* _Data extract_
--

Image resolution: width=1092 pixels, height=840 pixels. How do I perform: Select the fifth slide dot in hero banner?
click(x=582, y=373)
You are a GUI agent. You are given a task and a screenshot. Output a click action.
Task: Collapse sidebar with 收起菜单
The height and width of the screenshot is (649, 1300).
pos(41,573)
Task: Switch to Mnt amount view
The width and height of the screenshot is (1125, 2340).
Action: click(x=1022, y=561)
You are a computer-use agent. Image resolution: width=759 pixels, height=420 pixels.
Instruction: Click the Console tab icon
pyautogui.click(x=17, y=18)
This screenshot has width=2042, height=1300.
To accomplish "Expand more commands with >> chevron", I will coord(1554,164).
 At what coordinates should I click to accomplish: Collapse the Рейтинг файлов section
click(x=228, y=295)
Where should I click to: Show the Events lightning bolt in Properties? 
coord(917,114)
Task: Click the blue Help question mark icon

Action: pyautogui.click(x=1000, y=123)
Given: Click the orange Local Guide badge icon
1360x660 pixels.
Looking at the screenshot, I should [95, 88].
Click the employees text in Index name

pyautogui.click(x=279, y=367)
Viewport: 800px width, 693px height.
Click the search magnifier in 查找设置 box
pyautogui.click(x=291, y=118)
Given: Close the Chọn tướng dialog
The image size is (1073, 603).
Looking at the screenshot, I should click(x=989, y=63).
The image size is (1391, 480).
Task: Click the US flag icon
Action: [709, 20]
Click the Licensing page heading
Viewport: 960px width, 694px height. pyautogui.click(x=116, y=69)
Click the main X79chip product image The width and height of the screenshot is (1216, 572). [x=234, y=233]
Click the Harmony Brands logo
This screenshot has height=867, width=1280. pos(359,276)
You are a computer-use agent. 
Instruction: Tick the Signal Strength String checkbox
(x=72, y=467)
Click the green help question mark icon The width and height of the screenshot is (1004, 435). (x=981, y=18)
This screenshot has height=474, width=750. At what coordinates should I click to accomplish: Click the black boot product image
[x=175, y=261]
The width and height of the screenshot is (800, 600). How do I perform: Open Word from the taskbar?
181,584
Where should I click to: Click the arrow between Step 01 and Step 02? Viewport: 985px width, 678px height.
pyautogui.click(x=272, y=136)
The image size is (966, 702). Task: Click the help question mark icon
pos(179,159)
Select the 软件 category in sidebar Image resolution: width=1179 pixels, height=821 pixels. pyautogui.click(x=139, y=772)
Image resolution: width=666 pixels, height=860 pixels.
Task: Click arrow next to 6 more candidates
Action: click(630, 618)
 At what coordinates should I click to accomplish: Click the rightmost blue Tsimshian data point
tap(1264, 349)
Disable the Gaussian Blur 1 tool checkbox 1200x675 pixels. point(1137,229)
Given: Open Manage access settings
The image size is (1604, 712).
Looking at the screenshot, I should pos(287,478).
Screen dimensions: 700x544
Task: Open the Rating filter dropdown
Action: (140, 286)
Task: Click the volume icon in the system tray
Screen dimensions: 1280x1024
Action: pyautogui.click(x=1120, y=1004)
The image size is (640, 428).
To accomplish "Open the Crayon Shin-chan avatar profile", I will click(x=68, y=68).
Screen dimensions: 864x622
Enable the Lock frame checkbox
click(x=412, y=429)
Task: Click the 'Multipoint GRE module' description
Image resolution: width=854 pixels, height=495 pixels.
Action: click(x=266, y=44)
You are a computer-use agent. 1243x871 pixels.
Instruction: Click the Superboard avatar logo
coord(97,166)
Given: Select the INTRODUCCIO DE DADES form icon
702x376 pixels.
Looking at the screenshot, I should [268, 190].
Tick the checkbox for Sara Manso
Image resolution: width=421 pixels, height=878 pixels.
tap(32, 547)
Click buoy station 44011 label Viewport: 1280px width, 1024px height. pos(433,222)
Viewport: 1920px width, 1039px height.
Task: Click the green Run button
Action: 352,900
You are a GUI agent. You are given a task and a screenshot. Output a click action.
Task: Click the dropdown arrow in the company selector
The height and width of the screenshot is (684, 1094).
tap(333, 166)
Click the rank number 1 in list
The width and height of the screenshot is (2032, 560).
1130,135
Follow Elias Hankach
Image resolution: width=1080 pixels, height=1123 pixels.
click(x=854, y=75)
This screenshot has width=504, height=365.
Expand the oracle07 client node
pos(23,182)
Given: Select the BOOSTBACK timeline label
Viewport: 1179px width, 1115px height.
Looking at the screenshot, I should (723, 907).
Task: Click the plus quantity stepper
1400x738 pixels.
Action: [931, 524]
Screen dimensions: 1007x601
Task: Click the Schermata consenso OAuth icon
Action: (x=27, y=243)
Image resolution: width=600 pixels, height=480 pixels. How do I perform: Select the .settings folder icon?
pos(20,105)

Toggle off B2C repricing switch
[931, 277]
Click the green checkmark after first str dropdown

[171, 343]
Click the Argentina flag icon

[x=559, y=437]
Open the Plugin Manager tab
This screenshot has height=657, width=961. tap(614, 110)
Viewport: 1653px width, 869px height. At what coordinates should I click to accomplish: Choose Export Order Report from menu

--

* _Problem to work on_
Copy every line from the material in which the word "will" can be found.

* _Your response_
To accomplish "Expand more commands with >> chevron", I will coord(1554,164).
To accomplish "Open the Crayon Shin-chan avatar profile", I will click(x=68, y=68).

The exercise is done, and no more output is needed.